Wilhelmine Mimi Johnson, also known as Mimi Johnson, (born 1 August 1890 in Tynset Municipality, died 12 January 1980 in Skedsmo Municipality) was Norway's first female geologist and a photographer. Later she became a physician.

== Life and work ==
Johnson was born 1 August 1890 to solicitor Sam Johnson and Elise Johnson (née Holmboe).

She entered the mining degree program at the University of Oslo at 17, becoming the youngest student and the only woman in the program. Her father had encouraged her course of study because the mining field was booming at the time. She financially supported herself by teaching mathematics and languages to students at two schools: Ragna Nielsen's school and Olav Berg's girls' school. She also received support by way of education loans directed to female students. In addition, she tutored private students at her home and read Latin with fellow students studying pharmacy. She graduated in 1912 as a mining engineer.

=== Geologist ===
As Norway's first female geologist, she worked closely for several years with two of the most prominent professors at the University of Oslo, Waldemar Christofer Brøgger and Victor Moritz Goldschmidt. During the summer of 1912, Johnson was named an assistant to Brøgger who was mapping the Kristiania field near Oslo, but the experience proved costly because Brøgger's expensive choices for the team's boarding and dining on field trips were a drain on her limited income.

*Dataset extract:*

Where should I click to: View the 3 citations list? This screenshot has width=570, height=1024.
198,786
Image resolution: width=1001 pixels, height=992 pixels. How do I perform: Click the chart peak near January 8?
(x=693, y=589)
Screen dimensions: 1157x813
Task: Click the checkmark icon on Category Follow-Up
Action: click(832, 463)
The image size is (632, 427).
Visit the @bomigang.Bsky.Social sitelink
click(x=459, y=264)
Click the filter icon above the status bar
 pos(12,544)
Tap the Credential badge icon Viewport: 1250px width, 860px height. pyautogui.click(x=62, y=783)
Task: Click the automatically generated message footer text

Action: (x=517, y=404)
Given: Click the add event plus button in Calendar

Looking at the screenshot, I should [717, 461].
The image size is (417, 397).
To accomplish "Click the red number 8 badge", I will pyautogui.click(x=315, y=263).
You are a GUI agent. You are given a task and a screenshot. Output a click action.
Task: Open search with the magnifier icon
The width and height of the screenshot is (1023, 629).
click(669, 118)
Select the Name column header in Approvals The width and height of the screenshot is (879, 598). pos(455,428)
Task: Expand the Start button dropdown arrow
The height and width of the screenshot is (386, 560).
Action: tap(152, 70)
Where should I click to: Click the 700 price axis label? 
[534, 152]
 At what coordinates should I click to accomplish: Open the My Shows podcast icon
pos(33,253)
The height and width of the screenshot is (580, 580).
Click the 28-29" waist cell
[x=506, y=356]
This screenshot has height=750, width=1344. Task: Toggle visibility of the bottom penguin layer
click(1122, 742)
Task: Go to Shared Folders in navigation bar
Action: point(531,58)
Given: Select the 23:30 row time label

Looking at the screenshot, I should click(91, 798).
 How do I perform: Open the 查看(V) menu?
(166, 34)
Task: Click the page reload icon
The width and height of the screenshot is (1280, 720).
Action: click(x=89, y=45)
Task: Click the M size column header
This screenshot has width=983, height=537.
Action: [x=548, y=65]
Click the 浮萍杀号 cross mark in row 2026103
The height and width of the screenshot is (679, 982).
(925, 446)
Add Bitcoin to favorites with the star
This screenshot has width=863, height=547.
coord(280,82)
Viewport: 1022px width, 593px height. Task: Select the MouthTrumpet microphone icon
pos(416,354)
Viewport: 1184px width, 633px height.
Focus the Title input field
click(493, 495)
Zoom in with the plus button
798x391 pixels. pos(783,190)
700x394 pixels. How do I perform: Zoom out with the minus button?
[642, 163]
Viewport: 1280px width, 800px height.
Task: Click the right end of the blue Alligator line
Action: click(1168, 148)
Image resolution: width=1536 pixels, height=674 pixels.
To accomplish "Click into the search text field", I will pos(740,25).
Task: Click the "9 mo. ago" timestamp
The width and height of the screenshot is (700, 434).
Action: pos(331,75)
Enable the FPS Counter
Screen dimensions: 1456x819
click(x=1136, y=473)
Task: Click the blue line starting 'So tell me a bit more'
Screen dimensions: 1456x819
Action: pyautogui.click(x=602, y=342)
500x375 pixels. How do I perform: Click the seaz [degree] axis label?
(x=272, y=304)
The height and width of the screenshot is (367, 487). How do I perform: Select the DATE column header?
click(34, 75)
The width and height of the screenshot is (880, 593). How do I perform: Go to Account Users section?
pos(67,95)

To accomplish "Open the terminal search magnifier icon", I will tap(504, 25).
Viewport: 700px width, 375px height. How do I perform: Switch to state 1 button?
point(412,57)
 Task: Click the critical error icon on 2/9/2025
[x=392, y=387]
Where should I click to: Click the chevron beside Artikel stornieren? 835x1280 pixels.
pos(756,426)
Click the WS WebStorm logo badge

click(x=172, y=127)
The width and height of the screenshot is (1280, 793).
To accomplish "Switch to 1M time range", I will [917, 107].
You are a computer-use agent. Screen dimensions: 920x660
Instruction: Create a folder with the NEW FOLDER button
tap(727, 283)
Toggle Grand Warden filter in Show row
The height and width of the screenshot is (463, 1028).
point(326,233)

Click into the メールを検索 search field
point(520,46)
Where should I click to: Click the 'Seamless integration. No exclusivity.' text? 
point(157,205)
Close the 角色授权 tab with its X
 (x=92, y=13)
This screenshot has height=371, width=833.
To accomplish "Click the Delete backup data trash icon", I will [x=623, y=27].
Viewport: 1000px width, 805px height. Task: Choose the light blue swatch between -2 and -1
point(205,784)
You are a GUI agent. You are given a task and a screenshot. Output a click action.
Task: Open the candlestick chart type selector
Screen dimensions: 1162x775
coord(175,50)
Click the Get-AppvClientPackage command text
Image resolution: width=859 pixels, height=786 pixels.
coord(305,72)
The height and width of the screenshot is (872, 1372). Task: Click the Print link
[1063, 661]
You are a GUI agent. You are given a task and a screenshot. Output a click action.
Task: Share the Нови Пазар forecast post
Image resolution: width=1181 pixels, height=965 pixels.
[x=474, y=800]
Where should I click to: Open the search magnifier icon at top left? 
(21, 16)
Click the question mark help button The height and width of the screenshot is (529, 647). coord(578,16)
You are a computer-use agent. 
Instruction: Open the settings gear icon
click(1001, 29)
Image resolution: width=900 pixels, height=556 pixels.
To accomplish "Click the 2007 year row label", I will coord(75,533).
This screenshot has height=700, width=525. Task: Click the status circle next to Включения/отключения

*Things to do:*
1. Name every academic subject that the Mimi Johnson biography says she taught to students or read with fellow students during her studies.
2. Extend the Mimi Johnson biography beyond its final sentence.
The records are separate from the Mimi Johnson biography and are unrelated to it.

*Activity answers:*
1. Mathematics, languages, Latin

2.
In the summer of 1913, she worked for Goldschmidt doing fieldwork south of Røros and was part of the team that excavated a field of fossil plants. From both geologists, she received warm thanks but she remained unmentioned in the papers they published about their collective work. She authored her first paper in 1917 about a fossil whale discovered in Rekkevik, Norway.

Johnson was employed by the Geological Survey of Norway and was, among other things, one of the first people to take pictures inside the mines at Kongsberg, though later her presence in the photos caused some archivists to ask if she was the photographer's wife. In 1917, Johnson became the conservator at the Geological Museum in Tøyen where she was paid half the standard wage and told it was because, "…in women's hours you can iron your own blouses and cook your own food."

In 1930, she left geology to become a physician. She graduated medical school and ran her own medical practice in Lillestrøm from 1940 to 1975.

=== Personal life ===
In 1920 was married briefly to the merchant Eivind Høst. Although they divorced in 1924, Johnson was sometimes known thereafter as Mimi Johnson Høst.